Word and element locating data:
^^^^

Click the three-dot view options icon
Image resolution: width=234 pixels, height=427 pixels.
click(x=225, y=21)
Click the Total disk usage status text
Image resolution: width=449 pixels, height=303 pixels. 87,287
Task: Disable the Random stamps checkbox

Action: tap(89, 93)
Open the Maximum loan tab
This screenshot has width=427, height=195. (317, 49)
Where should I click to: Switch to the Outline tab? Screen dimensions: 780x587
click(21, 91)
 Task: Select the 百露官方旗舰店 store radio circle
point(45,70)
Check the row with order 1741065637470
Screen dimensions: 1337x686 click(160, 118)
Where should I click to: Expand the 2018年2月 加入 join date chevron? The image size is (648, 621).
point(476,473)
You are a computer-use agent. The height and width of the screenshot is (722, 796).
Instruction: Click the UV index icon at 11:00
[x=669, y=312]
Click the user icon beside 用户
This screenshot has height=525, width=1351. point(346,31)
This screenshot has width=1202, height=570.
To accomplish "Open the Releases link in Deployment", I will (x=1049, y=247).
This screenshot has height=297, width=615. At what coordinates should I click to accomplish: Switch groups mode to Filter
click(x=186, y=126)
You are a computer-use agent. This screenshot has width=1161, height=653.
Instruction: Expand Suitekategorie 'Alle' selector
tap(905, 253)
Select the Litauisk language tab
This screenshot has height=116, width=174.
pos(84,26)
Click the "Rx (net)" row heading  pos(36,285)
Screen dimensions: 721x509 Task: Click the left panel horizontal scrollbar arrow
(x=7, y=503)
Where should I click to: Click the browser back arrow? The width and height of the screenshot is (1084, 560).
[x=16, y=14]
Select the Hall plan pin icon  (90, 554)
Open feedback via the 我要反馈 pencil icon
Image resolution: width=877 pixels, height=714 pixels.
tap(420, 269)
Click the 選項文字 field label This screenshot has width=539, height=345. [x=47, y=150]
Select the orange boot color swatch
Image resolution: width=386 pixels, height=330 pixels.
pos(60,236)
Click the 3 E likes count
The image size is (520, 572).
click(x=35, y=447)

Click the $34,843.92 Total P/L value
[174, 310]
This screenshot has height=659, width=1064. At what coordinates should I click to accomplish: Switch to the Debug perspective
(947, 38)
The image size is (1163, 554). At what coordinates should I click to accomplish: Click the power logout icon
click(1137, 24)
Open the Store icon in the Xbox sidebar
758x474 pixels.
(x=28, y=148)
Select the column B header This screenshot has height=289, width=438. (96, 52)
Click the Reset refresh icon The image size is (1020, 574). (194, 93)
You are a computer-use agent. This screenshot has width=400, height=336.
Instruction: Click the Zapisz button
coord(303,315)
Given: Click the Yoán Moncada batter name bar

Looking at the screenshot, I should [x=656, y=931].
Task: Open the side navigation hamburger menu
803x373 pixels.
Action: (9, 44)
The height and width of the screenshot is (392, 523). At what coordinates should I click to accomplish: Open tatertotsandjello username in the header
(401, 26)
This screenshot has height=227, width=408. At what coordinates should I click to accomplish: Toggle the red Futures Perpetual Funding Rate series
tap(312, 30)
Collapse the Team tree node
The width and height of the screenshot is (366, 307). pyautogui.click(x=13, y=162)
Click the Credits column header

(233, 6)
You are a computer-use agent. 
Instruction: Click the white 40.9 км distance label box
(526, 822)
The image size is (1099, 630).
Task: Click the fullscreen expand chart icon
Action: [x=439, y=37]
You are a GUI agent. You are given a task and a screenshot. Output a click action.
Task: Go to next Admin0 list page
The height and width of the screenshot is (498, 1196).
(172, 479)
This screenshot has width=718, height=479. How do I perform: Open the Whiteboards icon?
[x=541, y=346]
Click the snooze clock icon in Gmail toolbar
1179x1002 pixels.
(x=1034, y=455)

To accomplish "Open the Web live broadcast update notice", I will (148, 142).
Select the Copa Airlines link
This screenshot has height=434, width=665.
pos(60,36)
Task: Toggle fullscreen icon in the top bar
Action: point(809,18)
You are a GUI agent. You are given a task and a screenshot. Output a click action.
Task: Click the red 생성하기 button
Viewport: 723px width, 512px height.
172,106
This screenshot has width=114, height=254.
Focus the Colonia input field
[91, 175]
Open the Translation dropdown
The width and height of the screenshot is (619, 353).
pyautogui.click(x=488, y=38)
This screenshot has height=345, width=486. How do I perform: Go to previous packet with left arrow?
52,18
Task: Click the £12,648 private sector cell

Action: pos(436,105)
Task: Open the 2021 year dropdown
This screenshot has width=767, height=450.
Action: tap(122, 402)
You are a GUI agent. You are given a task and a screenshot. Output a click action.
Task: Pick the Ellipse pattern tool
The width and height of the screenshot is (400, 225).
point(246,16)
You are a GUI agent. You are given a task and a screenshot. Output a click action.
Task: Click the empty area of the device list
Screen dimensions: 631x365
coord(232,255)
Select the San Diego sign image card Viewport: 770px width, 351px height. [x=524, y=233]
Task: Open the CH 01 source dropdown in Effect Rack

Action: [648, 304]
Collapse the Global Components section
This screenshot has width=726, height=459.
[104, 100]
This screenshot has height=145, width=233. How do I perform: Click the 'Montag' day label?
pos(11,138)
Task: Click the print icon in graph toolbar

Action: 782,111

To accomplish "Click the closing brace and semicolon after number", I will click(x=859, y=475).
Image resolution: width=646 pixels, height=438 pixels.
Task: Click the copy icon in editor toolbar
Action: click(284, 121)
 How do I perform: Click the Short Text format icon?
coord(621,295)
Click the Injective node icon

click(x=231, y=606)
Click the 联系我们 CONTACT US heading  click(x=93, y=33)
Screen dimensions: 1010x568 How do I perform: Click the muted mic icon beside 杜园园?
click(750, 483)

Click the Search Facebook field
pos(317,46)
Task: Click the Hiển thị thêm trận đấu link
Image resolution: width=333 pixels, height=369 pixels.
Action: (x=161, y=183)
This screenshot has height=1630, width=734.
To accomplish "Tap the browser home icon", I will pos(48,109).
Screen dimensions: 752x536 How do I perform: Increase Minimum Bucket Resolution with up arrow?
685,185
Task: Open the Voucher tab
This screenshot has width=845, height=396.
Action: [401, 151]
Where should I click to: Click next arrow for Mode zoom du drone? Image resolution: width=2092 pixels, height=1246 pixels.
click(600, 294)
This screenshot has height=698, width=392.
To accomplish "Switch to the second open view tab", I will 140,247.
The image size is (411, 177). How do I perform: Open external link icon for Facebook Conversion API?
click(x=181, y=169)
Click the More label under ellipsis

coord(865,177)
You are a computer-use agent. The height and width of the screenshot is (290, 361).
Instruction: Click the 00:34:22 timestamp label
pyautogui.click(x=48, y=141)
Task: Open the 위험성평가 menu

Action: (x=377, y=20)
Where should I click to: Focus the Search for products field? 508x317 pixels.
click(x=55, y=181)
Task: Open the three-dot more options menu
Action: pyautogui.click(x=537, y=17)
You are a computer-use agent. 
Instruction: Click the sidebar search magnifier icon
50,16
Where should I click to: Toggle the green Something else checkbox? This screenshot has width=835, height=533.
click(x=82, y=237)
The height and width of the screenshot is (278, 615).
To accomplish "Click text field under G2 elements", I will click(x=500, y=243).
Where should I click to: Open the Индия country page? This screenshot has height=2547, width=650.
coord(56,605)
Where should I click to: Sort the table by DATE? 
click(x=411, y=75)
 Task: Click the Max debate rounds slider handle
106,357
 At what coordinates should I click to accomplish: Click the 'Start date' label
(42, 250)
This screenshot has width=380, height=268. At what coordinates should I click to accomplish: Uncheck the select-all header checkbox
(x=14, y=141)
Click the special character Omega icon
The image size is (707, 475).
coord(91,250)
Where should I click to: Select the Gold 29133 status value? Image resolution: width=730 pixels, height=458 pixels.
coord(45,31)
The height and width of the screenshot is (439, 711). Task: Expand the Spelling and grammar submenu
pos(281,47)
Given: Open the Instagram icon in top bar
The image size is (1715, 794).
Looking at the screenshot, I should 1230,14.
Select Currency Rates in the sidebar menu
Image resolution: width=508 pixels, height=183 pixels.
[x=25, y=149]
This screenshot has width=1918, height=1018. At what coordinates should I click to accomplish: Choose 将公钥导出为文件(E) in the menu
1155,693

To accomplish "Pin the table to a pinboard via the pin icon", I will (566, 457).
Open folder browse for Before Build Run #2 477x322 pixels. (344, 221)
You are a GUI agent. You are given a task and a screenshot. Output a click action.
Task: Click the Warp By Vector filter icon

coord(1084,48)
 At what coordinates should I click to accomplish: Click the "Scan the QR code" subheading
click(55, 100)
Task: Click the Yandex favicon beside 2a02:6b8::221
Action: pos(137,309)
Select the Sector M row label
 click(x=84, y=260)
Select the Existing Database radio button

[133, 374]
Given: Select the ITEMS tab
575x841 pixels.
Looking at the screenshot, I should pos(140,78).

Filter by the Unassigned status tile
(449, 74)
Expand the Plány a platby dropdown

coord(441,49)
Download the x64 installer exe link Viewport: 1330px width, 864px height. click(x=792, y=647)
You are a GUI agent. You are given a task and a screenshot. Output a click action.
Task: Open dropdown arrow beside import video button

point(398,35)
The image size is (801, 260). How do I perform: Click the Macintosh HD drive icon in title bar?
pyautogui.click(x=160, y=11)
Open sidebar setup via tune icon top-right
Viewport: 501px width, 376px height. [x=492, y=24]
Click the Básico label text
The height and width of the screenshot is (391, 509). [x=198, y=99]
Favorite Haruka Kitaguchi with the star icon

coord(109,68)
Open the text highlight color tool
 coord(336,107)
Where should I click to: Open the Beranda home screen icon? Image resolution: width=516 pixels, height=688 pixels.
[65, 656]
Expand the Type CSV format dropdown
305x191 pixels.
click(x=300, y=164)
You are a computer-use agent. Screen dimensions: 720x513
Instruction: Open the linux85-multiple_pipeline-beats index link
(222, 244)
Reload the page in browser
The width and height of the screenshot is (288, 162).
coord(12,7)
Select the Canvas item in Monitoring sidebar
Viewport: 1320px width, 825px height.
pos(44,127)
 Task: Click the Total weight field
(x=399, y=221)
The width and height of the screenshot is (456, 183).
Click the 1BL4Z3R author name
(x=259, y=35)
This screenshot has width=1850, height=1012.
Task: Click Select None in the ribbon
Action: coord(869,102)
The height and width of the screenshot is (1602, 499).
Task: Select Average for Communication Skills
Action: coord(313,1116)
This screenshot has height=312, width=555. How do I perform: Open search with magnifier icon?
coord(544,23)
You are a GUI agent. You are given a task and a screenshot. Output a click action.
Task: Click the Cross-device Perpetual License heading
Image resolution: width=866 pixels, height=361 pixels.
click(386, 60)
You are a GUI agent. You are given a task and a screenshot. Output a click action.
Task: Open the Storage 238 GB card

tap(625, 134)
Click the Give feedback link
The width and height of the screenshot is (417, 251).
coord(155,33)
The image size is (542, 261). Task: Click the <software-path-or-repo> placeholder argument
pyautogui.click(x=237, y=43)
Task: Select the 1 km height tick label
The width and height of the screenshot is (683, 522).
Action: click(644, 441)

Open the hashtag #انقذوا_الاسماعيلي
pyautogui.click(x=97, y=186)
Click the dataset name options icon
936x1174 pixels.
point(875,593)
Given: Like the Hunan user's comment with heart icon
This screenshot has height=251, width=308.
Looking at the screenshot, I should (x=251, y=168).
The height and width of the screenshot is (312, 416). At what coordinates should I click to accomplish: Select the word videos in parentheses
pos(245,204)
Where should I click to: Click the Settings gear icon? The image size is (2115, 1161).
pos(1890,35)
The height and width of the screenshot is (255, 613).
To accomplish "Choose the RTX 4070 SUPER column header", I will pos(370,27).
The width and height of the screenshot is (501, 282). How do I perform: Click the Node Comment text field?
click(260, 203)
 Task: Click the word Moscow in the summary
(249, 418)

^^^^

_Exercise_:
Rewrite the lines from the start of the entries through the one containing "This screenshot has width=427, height=195.", inclusive, as a Markdown table with the columns No. and Text. Leave out blank lines.

_Written solution_:
| No. | Text |
|---|---|
| 1 | Click the three-dot view options icon |
| 2 | Image resolution: width=234 pixels, height=427 pixels. |
| 3 | click(x=225, y=21) |
| 4 | Click the Total disk usage status text |
| 5 | Image resolution: width=449 pixels, height=303 pixels. 87,287 |
| 6 | Task: Disable the Random stamps checkbox |
| 7 | Action: tap(89, 93) |
| 8 | Open the Maximum loan tab |
| 9 | This screenshot has width=427, height=195. (317, 49) |